While some background in algorithms and machine learning is helpful, we don’t expect audience members to have experience with NLP. Instead, this talk is geared at practitioners (including less experienced ones) interested in transferring machine learning into specialized settings. We’ll mention some Python libraries like cProfile and scikit-learn, but won’t focus on technical details. Rather, we’ll discuss how real-world context and constraints translate into models and algorithms.

For example, we’ll discuss how constraints like “Absolutely no wrong information can be sent” affects model design and implementation, and how diving into the math behind out-of-the-box ML models improved our computational efficiency ten-fold.
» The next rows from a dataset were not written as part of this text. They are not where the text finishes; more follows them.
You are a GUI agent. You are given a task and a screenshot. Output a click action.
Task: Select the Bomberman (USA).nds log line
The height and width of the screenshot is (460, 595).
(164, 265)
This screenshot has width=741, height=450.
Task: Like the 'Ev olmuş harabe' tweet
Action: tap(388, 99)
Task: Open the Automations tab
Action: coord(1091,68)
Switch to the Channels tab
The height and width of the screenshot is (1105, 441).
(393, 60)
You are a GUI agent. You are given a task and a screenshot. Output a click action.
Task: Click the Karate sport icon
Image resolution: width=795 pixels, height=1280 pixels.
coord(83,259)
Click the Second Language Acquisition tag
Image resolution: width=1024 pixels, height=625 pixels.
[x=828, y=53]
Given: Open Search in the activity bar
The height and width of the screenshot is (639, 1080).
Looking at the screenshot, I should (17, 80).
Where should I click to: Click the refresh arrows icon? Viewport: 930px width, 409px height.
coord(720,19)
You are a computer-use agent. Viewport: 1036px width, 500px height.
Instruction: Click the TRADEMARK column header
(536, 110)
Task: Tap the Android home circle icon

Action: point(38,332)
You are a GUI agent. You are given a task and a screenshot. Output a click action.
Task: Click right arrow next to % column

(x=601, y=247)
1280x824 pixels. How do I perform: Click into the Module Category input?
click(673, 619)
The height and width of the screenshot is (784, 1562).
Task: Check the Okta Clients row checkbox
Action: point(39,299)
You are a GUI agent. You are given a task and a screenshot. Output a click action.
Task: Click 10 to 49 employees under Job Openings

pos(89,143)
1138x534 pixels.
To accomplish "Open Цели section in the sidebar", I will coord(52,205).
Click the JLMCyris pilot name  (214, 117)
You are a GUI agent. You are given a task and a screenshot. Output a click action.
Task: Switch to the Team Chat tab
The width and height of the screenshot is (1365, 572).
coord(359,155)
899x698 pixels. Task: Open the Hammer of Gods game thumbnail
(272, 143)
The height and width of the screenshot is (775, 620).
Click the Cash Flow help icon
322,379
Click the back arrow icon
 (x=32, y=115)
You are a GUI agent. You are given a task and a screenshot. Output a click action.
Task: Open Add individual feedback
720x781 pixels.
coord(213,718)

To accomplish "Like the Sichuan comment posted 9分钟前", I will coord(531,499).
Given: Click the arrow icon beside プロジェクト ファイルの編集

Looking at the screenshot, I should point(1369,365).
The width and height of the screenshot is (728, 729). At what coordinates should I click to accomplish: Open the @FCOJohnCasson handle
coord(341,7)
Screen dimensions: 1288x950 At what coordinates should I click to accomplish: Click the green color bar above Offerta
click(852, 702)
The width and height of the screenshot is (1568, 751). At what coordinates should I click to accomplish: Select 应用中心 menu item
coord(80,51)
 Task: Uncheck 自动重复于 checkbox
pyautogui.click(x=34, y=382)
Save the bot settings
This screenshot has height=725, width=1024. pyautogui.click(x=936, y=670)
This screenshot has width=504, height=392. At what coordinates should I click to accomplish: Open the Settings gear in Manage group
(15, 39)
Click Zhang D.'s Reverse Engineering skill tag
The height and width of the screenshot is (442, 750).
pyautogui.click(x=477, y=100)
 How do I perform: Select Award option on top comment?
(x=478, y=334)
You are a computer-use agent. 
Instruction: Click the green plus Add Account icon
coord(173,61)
With this, even non-technical audience members should find this talk engaging and informative (and technical ones will enjoy the problem-solving rounds!).

We’ll begin by introducing the hotline and implementation context, emphasizing the need for a specialized model given computing and maintenance limitations. Then, we’ll consider the variety of possible natural language models in existence, and why various aspects of our use case merited a specific choice. We want this talk to be as interactive as possible, so audience members will have a chance to advocate for the pros/cons of various models.

Next, we’ll briefly run through our model, and the theory behind why it’d work. We’ll then narrow in on two important improvements we’ve made, in language contextualization and improved computational efficiency. This section will be interactive: audience members will have a chance to “work on” improvements to our algorithms, after which we’ll explain the actual changes we implemented.